PAGE EXTRACT -
— BEGIN —

On a windy day in early December, I got to help blow up the South Pole. That morning, a slim band of pale blue sky sat between the white horizon and white clouds, looking really quite pretty from the station. People were getting up from their coffee (dayshift) or cocktails (nightshift) to look out the galley windows, taking pictures, gazing. We took the warm Pisten Bully out past MAPO, past the South Pole Telescope and down a little flagged snow road, pulling up to the snow crater from the first blast just a few days before, the men still smelling like dynamite. We had watched it from Destination Alpha but both Daniel and I, on different levels completely with different cameras, looked away at just the wrong moment and missed the main explosion—the sound arrived some ten seconds later, traveling super-slow through the high altitude air.

— END —

PROMPT A - In the passage about the South Pole blast, which vehicle did the group take out past MAPO?
PROMPT B - Carry on the account of the South Pole blast from its final sentence, in the same first-person voice.

STORED DATA -

— BEGIN —

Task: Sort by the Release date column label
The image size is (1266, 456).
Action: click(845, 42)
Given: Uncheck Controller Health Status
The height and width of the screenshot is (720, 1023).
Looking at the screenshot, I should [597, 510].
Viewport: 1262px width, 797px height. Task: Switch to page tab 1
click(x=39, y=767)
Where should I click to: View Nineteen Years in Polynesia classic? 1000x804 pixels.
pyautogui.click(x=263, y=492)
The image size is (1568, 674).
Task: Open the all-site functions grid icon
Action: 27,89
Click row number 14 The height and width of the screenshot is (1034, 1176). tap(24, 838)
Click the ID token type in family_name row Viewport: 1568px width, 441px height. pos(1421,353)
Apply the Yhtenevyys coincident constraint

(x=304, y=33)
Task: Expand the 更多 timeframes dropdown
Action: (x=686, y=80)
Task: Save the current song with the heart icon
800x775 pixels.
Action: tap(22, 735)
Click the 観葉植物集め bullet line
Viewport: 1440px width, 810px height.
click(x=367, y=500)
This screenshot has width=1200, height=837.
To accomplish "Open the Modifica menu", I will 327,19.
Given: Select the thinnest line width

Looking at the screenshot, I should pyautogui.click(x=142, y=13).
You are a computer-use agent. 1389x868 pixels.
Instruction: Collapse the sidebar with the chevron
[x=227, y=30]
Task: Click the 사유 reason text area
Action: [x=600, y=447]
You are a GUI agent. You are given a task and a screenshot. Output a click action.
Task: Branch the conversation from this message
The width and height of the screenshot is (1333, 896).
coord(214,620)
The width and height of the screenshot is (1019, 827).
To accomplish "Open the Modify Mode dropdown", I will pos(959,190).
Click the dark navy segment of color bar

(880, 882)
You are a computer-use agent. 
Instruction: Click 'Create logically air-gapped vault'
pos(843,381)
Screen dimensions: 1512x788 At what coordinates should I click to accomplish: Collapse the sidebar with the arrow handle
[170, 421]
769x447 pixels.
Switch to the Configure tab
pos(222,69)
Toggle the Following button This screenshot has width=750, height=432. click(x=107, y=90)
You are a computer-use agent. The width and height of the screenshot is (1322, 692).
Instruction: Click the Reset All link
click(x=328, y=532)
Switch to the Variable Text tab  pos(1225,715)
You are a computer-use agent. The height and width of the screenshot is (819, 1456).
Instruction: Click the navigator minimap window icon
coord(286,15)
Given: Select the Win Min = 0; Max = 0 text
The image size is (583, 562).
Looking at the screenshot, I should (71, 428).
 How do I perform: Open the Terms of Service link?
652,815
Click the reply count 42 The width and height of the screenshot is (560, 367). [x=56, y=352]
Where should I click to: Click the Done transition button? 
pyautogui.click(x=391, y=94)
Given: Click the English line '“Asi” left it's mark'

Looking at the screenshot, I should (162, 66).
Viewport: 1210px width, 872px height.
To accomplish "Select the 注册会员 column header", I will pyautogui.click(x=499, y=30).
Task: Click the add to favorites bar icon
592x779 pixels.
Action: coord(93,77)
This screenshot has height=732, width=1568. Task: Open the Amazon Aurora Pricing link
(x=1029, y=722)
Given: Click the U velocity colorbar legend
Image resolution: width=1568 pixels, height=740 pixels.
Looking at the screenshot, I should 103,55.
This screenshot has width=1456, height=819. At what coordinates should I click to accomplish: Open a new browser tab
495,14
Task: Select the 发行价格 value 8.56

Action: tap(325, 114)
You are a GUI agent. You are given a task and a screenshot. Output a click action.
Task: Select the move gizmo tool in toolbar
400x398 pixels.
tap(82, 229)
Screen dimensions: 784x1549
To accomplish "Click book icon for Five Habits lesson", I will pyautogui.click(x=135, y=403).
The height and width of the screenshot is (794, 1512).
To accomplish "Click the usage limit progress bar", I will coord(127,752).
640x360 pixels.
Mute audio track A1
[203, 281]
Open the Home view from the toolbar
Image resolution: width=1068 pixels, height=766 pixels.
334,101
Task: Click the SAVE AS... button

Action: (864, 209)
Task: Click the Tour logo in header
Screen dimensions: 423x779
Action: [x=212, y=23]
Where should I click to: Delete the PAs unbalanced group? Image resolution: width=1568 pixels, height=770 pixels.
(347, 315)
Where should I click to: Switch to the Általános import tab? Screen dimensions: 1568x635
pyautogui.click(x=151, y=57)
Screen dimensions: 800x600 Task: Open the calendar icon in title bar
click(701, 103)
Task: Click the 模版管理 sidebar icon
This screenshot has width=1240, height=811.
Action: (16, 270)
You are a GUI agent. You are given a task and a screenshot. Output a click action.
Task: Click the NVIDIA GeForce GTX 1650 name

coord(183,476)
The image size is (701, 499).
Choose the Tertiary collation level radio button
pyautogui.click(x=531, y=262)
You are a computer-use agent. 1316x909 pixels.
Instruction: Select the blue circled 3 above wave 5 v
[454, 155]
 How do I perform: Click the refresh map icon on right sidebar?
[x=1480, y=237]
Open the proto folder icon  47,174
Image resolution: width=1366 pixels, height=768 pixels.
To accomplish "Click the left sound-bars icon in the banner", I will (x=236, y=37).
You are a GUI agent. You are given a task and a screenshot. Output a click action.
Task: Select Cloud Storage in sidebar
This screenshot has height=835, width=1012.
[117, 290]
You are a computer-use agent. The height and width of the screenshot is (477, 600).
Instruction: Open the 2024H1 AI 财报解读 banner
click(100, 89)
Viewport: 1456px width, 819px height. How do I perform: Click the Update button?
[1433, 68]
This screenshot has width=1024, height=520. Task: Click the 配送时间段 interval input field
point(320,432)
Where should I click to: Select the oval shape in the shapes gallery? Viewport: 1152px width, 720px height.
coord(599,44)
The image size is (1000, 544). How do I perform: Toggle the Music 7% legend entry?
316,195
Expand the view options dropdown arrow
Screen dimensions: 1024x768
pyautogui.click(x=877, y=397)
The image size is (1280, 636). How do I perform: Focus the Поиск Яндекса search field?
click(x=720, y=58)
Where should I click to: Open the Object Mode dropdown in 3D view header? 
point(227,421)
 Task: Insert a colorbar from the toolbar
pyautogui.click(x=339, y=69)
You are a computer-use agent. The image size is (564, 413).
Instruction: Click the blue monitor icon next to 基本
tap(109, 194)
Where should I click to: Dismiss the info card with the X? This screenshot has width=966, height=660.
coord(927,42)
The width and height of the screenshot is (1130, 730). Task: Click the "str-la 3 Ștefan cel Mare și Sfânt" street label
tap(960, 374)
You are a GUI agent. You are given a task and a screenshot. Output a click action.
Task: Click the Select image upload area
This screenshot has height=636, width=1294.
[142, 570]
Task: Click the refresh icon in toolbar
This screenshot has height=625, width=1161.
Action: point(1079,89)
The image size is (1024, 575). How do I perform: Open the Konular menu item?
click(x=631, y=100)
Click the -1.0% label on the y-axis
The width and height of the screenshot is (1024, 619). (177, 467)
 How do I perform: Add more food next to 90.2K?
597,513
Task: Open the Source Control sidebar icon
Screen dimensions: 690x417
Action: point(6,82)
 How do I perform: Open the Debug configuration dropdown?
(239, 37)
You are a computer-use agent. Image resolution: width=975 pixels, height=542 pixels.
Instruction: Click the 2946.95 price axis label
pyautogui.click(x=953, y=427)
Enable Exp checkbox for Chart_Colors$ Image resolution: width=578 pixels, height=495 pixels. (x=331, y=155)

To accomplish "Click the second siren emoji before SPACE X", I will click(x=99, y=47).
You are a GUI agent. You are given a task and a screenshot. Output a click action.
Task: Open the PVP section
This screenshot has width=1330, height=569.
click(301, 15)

— END —

OUTPUT A - The warm Pisten Bully.

OUTPUT B -
We started the morning by sorting the packaging from the first blast’s dynamite, digging through and recycling cardboard and greasy looking nitroglycerin-soaked brown paper. A heavy equipment operator brought out a horizontal silo on a sled, a red Wisconsin-Dairy emblazoned piece of farm equipment, 180-degree water sloshing inside of it and shooting out the feed nozzle, instantly transforming into smoky steam streamers.
Based on the GPR readings (ground-penetrating radar), the blasters placed stakes along the outer edges of the buildings of the original South Pole Station from the 1950s, now buried under many years of snow drifts, maybe 20 feet below the surface. It was ghostly to walk on top of—knowing that under our feet were open rooms, food left on tables, fuel caches, trash, pee jars and girlie magazine centerfolds plastered on every surface.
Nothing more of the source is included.